My way of solving it was substituting values into the equation, I then noticed that all of the values of B were divisble by 2. But that is not the answer.

Please help :S

 

[Deleted member 4993]

I am having alot of trouble with this question, I would really appreciate it if someone could help me with it...

A and B are non zero integers. If 2A⁴-3AB=0, then B is divisible AT LEAST by...
Answer choices: 2, 3, 9, 18.

My way of solving it was substituting values into the equation, I then noticed that all of the values of B were divisble by 2. But that is not the answer.

Please help :S

2A⁴-3AB=0 → A*(2A³-3B)= 0

If A = 0, we cannot say anything about B

If A \(\displaystyle \ne\) 0 → 2A³-3B = 0 → B has to be an even number

Now continue....

 

[IBstudent]

2A⁴-3AB=0 → A*(2A³-3B)= 0

If A = 0, we cannot say anything about B

If A \(\displaystyle \ne\) 0 → 2A³-3B = 0 → B has to be an even number

Now continue....

Okay, so 2A³ = 3B.
Which means that B was to be even. However, most of the answers are even. Hmmmm, but since we want the LEAST value that B is divisble by, the answer should be 2. But its not!!!!

The answer should be 18.

Please show me what I did wrong

 

[Yogi]

My way of solving it was substituting values into the equation,

What were these values you substituted and their results?

 

[srmichael]

Okay, so 2A³ = 3B.
Which means that B was to be even.

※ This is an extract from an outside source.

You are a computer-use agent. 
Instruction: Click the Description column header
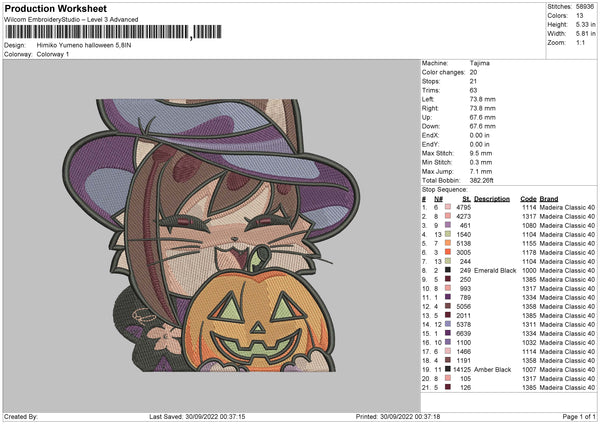(491, 198)
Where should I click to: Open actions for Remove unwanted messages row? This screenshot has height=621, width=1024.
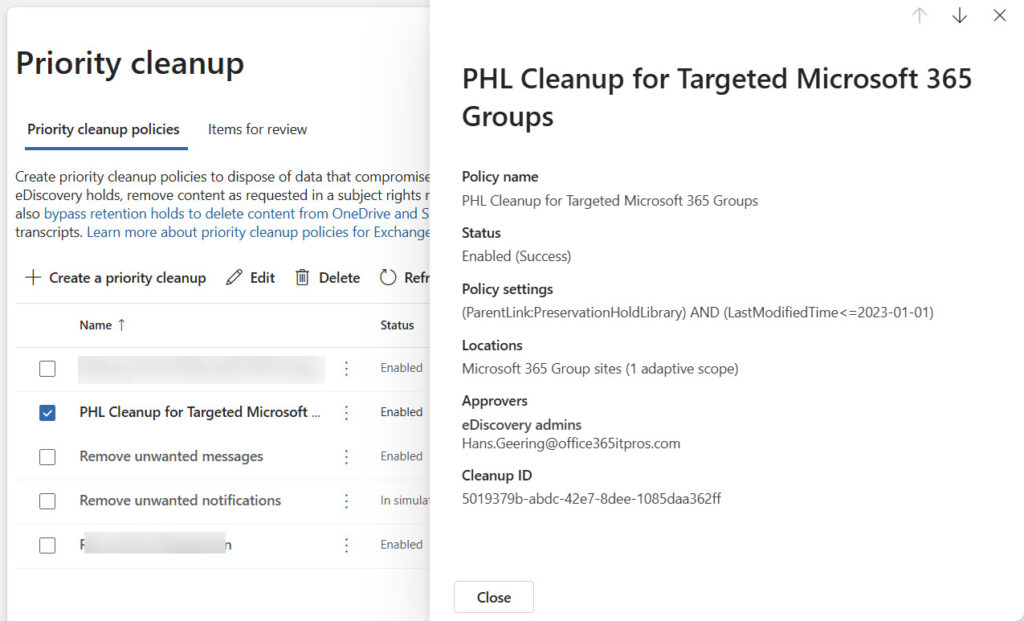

However, most of the answers are even. Hmmmm, but since we want the LEAST value that B is divisble by, the answer should be 2. But its not!!!!

The answer should be 18.

Please show me what I did wrong

\(\displaystyle A^3=\frac{3B}{2}\)

thus, B must be a value that produces a perfect cube since A must be an integer. The only even integer of the choices that B can be is 18.

\(\displaystyle A^3=\frac{(3)(18)}{2}\)

\(\displaystyle A^3=\frac{54}{2}\)

\(\displaystyle A^3=27\) ===> Perfect Cube!

 

[Deleted member 4993]

I don't like the way the term "at least" is used in this question. Terrible choice of word...

I would have formulated the question following way:

Find the LARGEST possible divisor of B, among the set of numbers {2, 3, 9, 18} such that 2A⁴ - 3AB = 0, where A and be are positive non-zero integers.

 

[IBstudent]

\(\displaystyle A^3=\frac{3B}{2}\)

thus, B must be a value that produces a perfect cube since A must be an integer. The only even integer of the choices that B can be is 18.

\(\displaystyle A^3=\frac{(3)(18)}{2}\)

\(\displaystyle A^3=\frac{54}{2}\)

\(\displaystyle A^3=27\) ===> Perfect Cube!

Thanks! I finally got it!!!

And I do agree that the question is vague/confusing.